Les enfants, et notamment les fillettes et jeunes filles, se sont parfois retrouvés livrés à eux-mêmes durant cette période. Pour le représentant local d'Amnesty International, Solomon Sogbandi, nombreuses parmi les milliers de filles n'allant donc plus à l'école "ont été victimes d'hommes ayant de l'argent ou de garçons habitant près de chez elles".

Une étude récente menée conjointement par trois ONG (Save the Children, Plan et World Vision) estimait que 10% des enfants entre 7 et 18 ans "étaient vulnérables dans leurs communautés et ont été contraints à des rapports sexuels pour aider leurs parents à payer la nourriture et le logement".

Lorsque les écoles ont rouvert, les filles ont été évaluées à l'aide des méthodes invasives pour vérifier si elles étaient enceintes ou si elles avaient récemment donné naissance à un enfant.

Kadie, en troisième année d'école secondaire dans le sud du pays, a raconté à l'AFP l'examen qu'elle a subi: "Mes seins ont été pressés pour voir s'ils contenaient du lait avant qu'on me permette de reprendre les cours".

- Politique 'discriminatoire' -

Si à l'inverse il était découvert qu'il y avait ou avait eu grossesse, les élèves n'avaient d'autre choix que d'aller dans des centres de rattrapage où elles avaient droit à des classes alternatives temporaires financées par les gouvernements britannique et irlandais.

En conséquence, de nombreuses écolières et lycéennes ont raté les examens permettant d'accéder au système secondaire pour certaines, aux études supérieures pour d'autres.

Les autorités avaient justifié à l'époque ces méthodes pour "éviter que d'autres filles suivent cet exemple en tombant enceinte durant leur scolarité", ce qui constituerait un "mauvais précédent, étranger aux valeurs culturelles du pays".

Un tollé avait suivi ces déclarations, la Commission des droits de l'Homme de Sierra Leone qualifiant l'exclusion des filles enceintes de "discriminatoire et stigmatisant".

Sallimatu, 13 ans, a livré à l'AFP, par téléphone depuis Bo, la deuxième plus grande ville de Sierra Leone, ses impressions après sa réintégration. "C'est bon d'être dans une salle de classe", a-t-elle dit, ajoutant que la stigmatisation liée aux grossesses adolescentes la poussait à redoubler d'efforts à l'école.

"Nous savons que nous avons déçu les aspirations de nos parents et du pays, mais nous demandons une autre chance de montrer que nous pouvons nous investir dans nos études et contribuer au développement du pays", a poursuivi Sallimatu.

Le gouvernement contribuera à certains des frais de scolarité des jeunes filles pour deux ans et aux frais de la vie quotidienne, a indiqué le ministère de l'Education, en partenariat avec les organismes de bienfaisance pour maintenir de petites classes alors que ces élèves réintègrent le système.

Certaines, cependant, ont laissé l'école derrière elles.

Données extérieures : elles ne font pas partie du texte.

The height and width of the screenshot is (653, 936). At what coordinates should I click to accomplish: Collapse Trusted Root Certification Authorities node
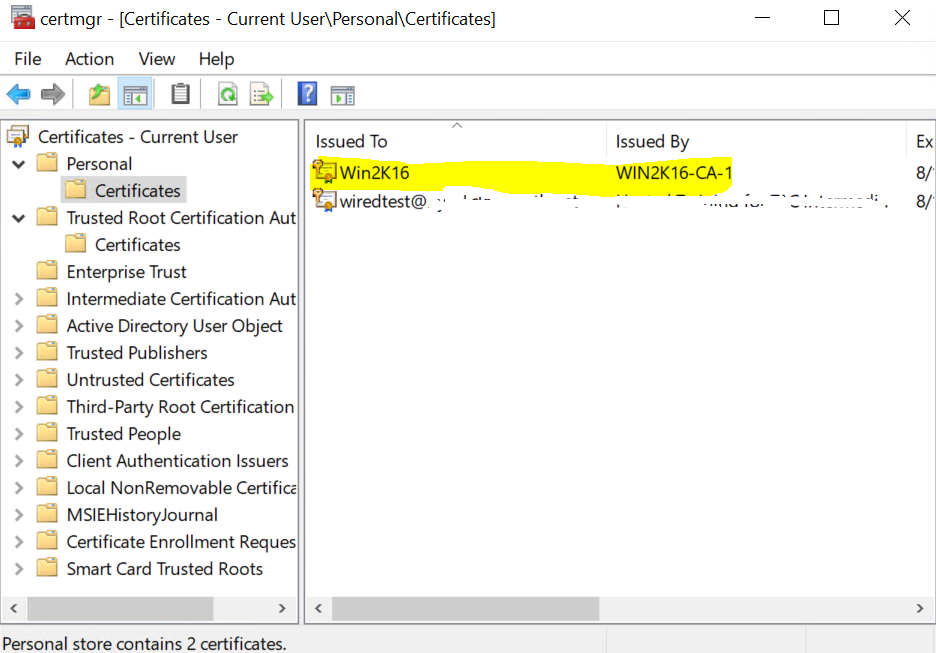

Janet qui est tombée enceinte dans la capitale Freetown à seulement 11 ans, a renoncé à l'enseignement. "J'en ai fini avec l'école. J'ai peur d'y retourner et d'y être harcelée aussi bien par mes amis que mes ennemis. Je vais m'occuper de mon bébé de un an et voir ce que la vie peut faire pour moi", a-t-elle confié à l'AFP.